By Joseph White
DETROIT (Reuters) – The surprise leadership shuffle on Thursday at Toyota Motor Corp, renewed urgency at Renault and Nissan Motor Co to restructure their alliance and Elon Musk’s declaration that Tesla Inc will be the world’s No. 1 automaker by a wide margin have one thing in common: What once defined the global auto industry’s center is no longer holding.
The announcement that Akio Toyoda will step down as chief executive of the world’s top-selling automaker on April 1 came just hours after Musk used a quarterly earnings call to declare that Tesla was now the auto industry’s leader in profitability and manufacturing efficiency – the crown Toyota held for three decades.
Toyota’s incoming CEO, Koji Sato, faces a daunting task. He must accelerate the Japanese automaker’s efforts to develop more competitive electric vehicles. But he will get little breathing room from Tesla or the Chinese EV manufacturers who are using their leads in EV technology and production costs to slash prices.
Tesla already earns roughly seven times as much per vehicle as Toyota. Its 17% pretax margins are roughly double the average for the rest of the industry. And after a rough 2022 for the company’s shares, the stock has gained 28% to open up 2023.
Musk hinted again on Wednesday that Tesla is working on a new vehicle that could sell profitably for under $30,000 – which would compete head-on with mass market models from Toyota, Volkswagen AG, Ford Motor Co and General Motors Co.
Musk has in the past teased products that took far longer to deliver than he initially promised, such as the long-delayed Cybertruck.
But the Tesla chief’s ambitions are clear: To reorder the auto industry hierarchy that for decades had Toyota at the top.
“I don’t think you could see a second place with a telescope, at least we can’t,” Musk said when asked how the auto industry could look in five years.
THE SHIFTING GROUND
Global automakers are experienced with periods of feast and famine that come on roughly seven-to-ten year cycles. What is happening now is different.
The shocks of the pandemic, two years of supply-chain chaos and possibly a recession this year are colliding with a once-in-a-century shift of the industry’s fundamental technology.
As combustion vehicles give way to electric vehicles with high-powered computer chips for brains, many of the advantages of incumbency that Toyota enjoyed are withering away.
The shift to electric, computerized and software-driven vehicles has opened the door for Tesla and other startups, particularly in China, to re-set the ground rules for competition. Tesla’s price war could be just the start.
“We question whether competitors can keep up in this EV race,” Morgan Stanley auto analyst Adam Jonas wrote in a note this week.
Incumbent automakers can no longer count on refinement of mature vehicle technology to stay competitive.

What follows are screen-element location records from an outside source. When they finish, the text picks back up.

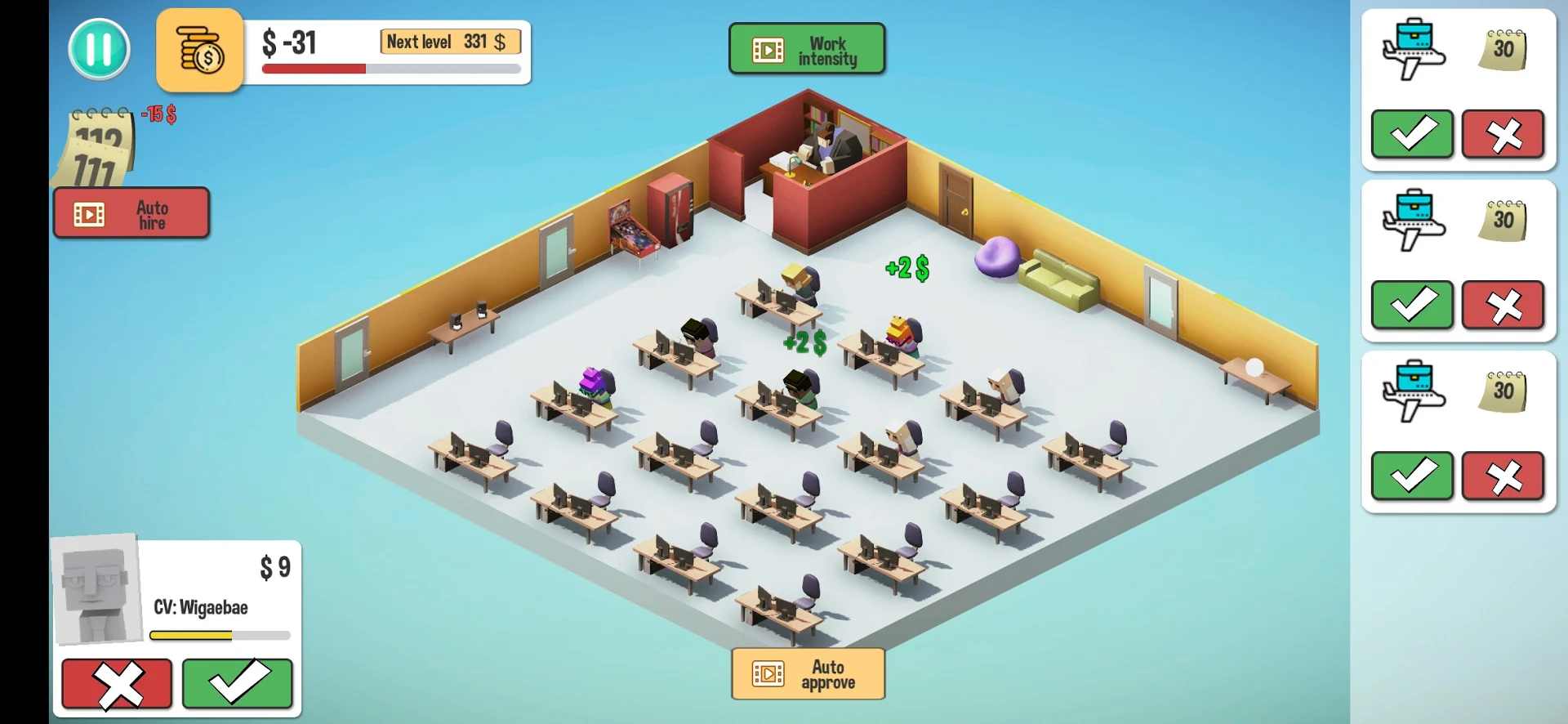Activate the Auto hire feature
The width and height of the screenshot is (1568, 724).
[131, 213]
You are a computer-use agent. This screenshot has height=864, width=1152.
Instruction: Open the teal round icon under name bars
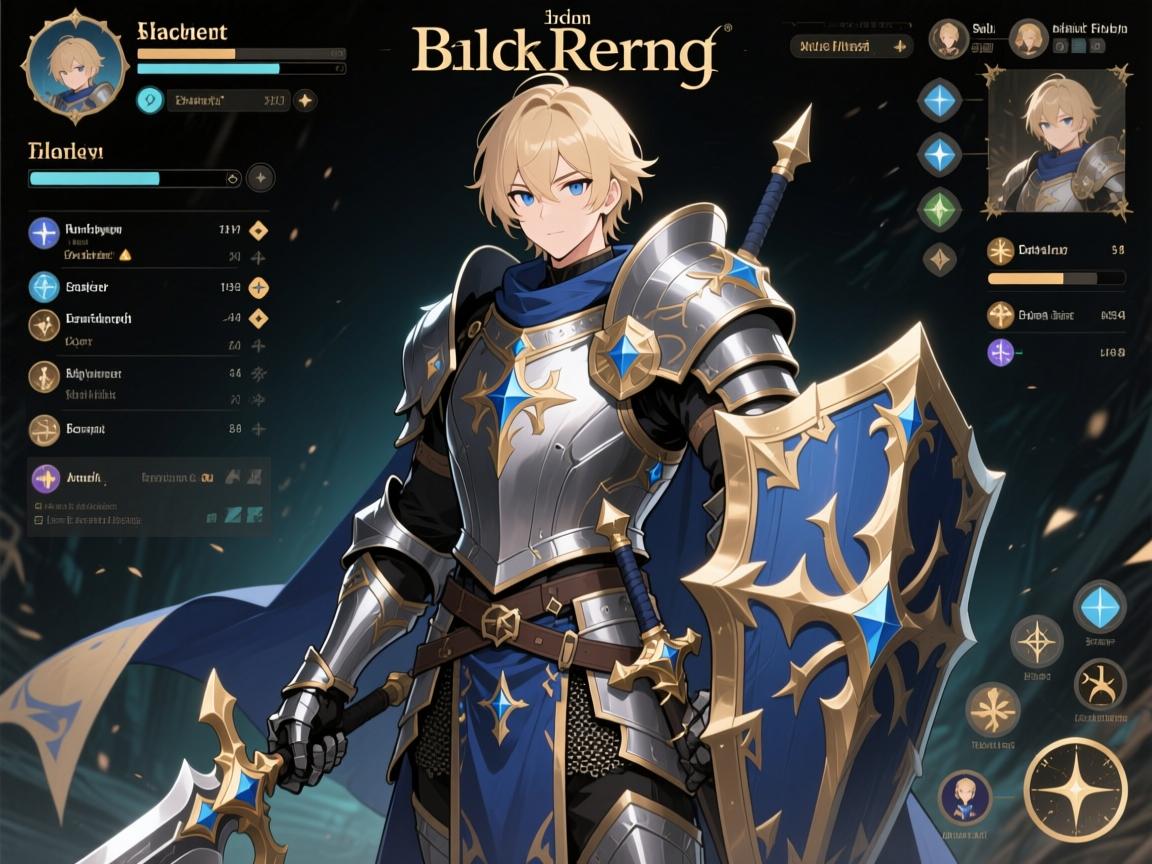click(x=150, y=100)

Established automakers are investing heavily in EVs – some faster and with more success than others.
South Korea’s Hyundai Motor Co on Thursday reported better-than-expected results powered in part by strong sales of its new EV lineup. Hyundai forecast its EV sales would grow by 54% this year – a faster growth pace than Tesla has forecast.
Chinese manufacturers pouring EVs into Europe have as much as a 10,000 euro cost advantage ($10,600), Patrick Koller, chief executive of auto supplier Forvia, said earlier this month.

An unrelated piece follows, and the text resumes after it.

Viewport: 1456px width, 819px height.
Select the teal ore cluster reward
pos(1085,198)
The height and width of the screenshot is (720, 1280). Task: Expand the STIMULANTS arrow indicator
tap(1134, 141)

The intensifying competition puts pressure on Renault and Nissan to resolve negotiations to restructure their alliance. The companies are now aiming to announce a deal – including an investment by Nissan in Renault’s EV unit – by Feb. 6, sources told Reuters.
Renault and Nissan once argued that their alliance gave them significant advantages in economies of scale. That potential still exists. But first they will have to fight to stay at their current size as Tesla and Chinese manufacturers try to strip away their sales.
“Even though the market is shrinking, we’re growing and EVs have doubled almost year-over-year,” Tesla Vice President Lars Moravy told analysts on Wednesday. “We always look at it as how much of the total vehicle space do we have, and we’re just going to keep growing in that space. There’s 95% for us to go get.”